==== Raw data

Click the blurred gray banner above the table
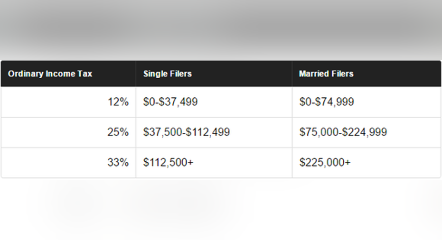 pyautogui.click(x=221, y=28)
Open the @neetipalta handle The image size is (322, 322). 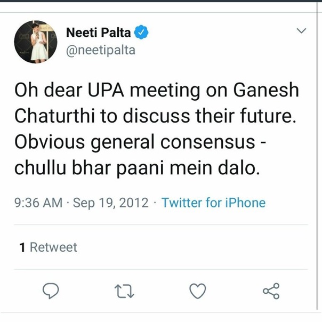100,51
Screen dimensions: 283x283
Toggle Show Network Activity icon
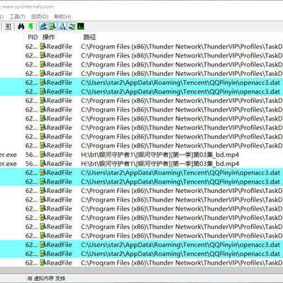[x=62, y=26]
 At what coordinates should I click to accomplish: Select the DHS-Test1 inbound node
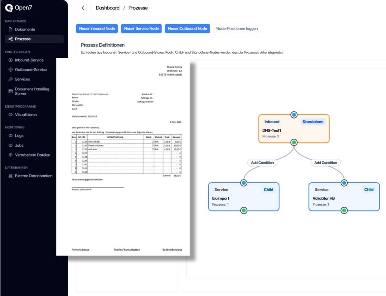[294, 129]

========

*Description of the task*. From the line holding "Screen dimensions: 283x283" to the final line of the data above, give each line again exactly, both ends included, and drop the pictures.

*Result of this exercise*.
Screen dimensions: 283x283
Toggle Show Network Activity icon
[x=62, y=26]
 At what coordinates should I click to accomplish: Select the DHS-Test1 inbound node
[294, 129]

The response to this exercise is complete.